_Extrait du texte:_
==========

L’IUFM, c’est terminé (pour la rime).

On pourrait penser que l’heure est au bilan, que cette page ne peut se tourner dans un bruit de froissement délicat sans crier au monde entier ma peine, ma douleur, sans que j’exprime enfin tout ce que j’ai appris en seulement quelques séances, que dis-je, une année entière.

Malheureusement, et ce pour le plus grand désarroi de ceux qui me lisent et portent en ce moment-même une main décharnée vers un coeur qui bat la chamade, dans un effort vain d’en calmer les soubresauts, je ne vais pas pouvoir tirer de bilan de cette année IUFMesque.

Tout simplement parce que je n’ai quasiment rien appris et qu’il me semble inutile d’en rajouter une couche et de verser dans la rancoeur qui a été la mienne toute l’année de gâcher une journée à écouter du blabla pseudo pédago-démago-démerdo-officiello chiant à mourir.

Par contre, je vous fais don de la dernière journée, parfaitement représentative de cette année.

Le matin : méga-teuf avec les inspecteurs de notre discipline. Qui nous ont expliqué la réforme du bac. VF, 3D, powerpoint,  grand luxe quoi. Un rebondissement est venu nous secouer de notre semi-somnolence : pour la première fois, on nous a demandé notre avis. A nous, les premiers concernés.

Les inspecteurs : « Est-ce que vous avez des idées à nous apporter pour améliorer la formation de vos collègues l’an prochain ? »

L’espace d’un instant j’ai craint le tremblement de terre, la révolution généralisée. J’ai cru être témoin, pour la première fois de ma courte vie, d‘un soulèvement, de barricades, d’un cri du peuple à faire tomber des têtes.

Qu’est-ce que je peux être naïve….

Comme nous étions environ 95 % de l’effectif à ne pas encore avoir été « visités » par nos inspecteurs adorés pour notre titularisation, c’est une version tiède de Mai 68 qui a suivi, du genre laissée trop longtemps au micro-ondes.

« Il faudrait que certains tuteurs soient dégagés de leurs responsabilités, je n’ai pas eu le temps de voir le mien aussi souvent que j’en avais besoin. »

« Certains stages du PAF (Plan Académique de Formation) tombaient en même temps que les journées IUFM, donc on ne pouvait assister qu’à la moitié et c’est bien dommage ! C’était teeeeeeellement passionnant. » (merci Miss Et-moi-et-moi-et-moi, n’oublie pas de lécher mes ballerines avant de repartir pendant que ta langue traîne par terre)

==========

Enregistrements conservés
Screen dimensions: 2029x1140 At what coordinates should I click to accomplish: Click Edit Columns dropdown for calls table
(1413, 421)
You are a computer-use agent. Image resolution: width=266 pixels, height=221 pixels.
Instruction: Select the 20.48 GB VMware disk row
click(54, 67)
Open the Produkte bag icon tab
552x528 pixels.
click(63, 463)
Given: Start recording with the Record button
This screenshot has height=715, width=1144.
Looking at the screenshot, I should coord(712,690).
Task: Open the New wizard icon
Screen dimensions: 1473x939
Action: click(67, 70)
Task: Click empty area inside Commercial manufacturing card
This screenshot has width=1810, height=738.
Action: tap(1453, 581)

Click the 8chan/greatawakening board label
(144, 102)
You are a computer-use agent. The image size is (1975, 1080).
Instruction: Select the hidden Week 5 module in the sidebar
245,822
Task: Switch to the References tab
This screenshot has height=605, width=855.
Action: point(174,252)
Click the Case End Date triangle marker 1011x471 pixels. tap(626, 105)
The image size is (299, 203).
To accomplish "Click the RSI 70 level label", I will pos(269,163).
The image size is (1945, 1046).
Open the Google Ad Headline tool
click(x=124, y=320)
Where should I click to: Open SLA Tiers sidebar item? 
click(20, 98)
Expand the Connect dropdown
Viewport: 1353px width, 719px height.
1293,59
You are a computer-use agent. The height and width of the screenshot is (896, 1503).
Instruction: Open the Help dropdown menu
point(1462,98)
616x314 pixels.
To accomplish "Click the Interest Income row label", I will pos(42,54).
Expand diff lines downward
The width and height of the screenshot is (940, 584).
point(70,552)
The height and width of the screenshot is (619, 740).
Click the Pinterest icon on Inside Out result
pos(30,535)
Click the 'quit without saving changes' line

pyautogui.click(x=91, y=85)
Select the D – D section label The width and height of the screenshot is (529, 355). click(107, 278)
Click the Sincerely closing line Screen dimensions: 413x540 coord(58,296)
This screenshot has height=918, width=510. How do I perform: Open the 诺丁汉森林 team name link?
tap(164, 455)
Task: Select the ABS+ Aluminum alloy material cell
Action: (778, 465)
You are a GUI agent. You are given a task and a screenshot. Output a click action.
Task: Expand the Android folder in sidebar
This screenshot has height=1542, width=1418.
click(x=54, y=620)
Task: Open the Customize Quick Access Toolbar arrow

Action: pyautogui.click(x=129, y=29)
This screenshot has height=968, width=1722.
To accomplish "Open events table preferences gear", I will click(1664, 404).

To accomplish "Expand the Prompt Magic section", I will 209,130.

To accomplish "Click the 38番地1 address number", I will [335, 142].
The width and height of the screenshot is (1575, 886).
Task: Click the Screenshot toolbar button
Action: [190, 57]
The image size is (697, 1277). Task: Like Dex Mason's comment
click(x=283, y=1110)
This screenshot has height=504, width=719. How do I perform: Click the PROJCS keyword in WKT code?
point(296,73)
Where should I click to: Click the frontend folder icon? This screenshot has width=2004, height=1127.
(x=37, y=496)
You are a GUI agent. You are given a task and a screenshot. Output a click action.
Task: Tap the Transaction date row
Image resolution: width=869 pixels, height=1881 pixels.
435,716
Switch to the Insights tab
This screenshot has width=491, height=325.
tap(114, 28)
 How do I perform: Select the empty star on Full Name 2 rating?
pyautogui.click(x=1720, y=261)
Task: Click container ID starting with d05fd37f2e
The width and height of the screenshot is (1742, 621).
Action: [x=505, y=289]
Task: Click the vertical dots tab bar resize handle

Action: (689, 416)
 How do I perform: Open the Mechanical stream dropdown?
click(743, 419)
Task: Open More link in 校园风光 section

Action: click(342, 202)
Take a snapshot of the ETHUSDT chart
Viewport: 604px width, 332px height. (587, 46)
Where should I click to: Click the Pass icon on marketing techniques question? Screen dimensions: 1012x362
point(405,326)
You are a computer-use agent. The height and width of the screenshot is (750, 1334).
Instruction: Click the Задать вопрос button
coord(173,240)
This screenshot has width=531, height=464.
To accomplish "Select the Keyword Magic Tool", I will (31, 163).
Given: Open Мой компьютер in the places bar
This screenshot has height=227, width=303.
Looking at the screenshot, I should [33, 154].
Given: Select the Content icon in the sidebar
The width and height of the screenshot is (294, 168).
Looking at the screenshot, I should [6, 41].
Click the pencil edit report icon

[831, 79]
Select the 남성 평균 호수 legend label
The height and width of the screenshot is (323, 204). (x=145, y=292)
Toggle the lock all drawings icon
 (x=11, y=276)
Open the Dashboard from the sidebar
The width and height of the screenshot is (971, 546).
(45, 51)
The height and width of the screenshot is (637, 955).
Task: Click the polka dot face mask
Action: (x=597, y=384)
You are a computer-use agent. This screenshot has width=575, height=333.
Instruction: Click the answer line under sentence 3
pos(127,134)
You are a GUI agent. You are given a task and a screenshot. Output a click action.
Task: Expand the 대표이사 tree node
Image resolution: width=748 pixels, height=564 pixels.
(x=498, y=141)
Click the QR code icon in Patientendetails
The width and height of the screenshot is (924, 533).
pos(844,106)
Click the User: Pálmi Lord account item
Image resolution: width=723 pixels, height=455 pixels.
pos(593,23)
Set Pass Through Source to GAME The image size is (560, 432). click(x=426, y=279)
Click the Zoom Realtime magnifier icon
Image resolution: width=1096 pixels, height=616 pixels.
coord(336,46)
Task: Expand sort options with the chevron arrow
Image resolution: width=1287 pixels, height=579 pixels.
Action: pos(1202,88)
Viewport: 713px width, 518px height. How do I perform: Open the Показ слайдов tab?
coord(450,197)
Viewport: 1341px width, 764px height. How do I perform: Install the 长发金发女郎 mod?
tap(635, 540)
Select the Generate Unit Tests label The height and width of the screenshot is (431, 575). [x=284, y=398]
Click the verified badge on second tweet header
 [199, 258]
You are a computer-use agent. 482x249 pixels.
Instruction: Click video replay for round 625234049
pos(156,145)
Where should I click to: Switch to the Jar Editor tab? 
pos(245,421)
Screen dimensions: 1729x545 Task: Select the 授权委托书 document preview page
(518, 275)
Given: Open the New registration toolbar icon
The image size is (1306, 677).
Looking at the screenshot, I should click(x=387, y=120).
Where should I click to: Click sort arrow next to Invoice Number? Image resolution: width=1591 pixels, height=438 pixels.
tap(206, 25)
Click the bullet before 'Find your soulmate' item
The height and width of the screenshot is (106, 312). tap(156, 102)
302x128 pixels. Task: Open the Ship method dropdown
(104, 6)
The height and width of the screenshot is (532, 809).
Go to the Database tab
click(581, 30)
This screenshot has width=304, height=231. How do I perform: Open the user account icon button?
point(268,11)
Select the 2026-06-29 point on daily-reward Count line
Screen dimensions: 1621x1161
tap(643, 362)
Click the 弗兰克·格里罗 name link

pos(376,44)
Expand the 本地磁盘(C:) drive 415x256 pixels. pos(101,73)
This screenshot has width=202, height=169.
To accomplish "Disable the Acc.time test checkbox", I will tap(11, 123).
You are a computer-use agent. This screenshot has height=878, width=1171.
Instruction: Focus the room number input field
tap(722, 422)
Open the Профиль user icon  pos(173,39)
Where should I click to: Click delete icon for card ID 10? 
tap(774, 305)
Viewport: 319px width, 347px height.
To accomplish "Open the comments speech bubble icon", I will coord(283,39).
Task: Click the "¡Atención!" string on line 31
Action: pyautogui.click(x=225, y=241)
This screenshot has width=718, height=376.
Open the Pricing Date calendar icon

==========

_Consigne:_ Pouvez-vous continuer le texte sur la dernière journée à l'IUFM à partir de l'endroit où il s'arrête ? Ces enregistrements proviennent d'une autre source.

_Réponse:_
Je sais. Vous êtes choqués par le ton à la « J’accuse ». J’ai tenté de retranscrire au plus juste la violence des propos, pour que ce moment reste à jamais gravé sous wordpress.

Remarquez, je la ramène mais je n’ai pas été plus loquace que les autres et j’ai soigneusement évité de me mettre en danger (après recherche, ça a vraiment l’air sympa, la Somme !).

Bon, j’ai quand même mis mon grain de sel.

« Heu…est-ce que par exemple on pourrait  éventuellement envisager que le module « Gestion de classe » soit placé avant la pré-rentrée et pas 3 semaines après ? Ca me semble un peu plus judicieux, d’un point de vue organisation. »

Hochements de tête de mes rares collègues qui ne se prélassent pas dans les bras de Morphée. Feignasses de profs, tiens !

Réactions : Et que je dodeline de la tête et que je fais semblant de prendre des notes, comme si je n’y avais jamais pensé avant.

L’après-midi : Travail sur l’évaluation orale. Ah oui mais problème : la formatrice en charge du module n’a pas pu venir et a donc chargé une autre copine formatrice de faire le module. Sauf que la dame en question n’avait pas vraiment envie de faire le module, en fait. Nous non plus, ceci dit. Donc à la place, séance de thérapie collective. Su-per.

Je râle beaucoup, hein ? Ma réticence vient du fait que Miss Et-moi-et-moi-et-moi était dans mon groupe, une fois de plus. Et qu’il a fallu qu’elle la ramène pour dire des choses aussi passionnantes que Camping-car magazine quand on ne possède pas de camping-car.

J’ai lancé les hostilités en la jouant Caliméro :

« Je n’ai pas autant progressé que ce que j’aurais dû. Mon tuteur n’est pas dans mon établissement, mes collègues d’anglais ne me parlent presque pas parce qu’ils ne voulaient pas être tuteurs, et donc l’année a été un peu difficile. »

Réponse de la formatrice :

« Pour le tuteur, vous êtes un cas isolé (je suis ravie de l’apprendre, d’un coup mon horizon s’éclaire et j’oublie les mois de galère.) C’est normal que vous n’ayez pas eu le temps de progresser autant que vous auriez voulu. On ne vous demande pas la lune. Accrochez-vous, les vacances sont proches ! »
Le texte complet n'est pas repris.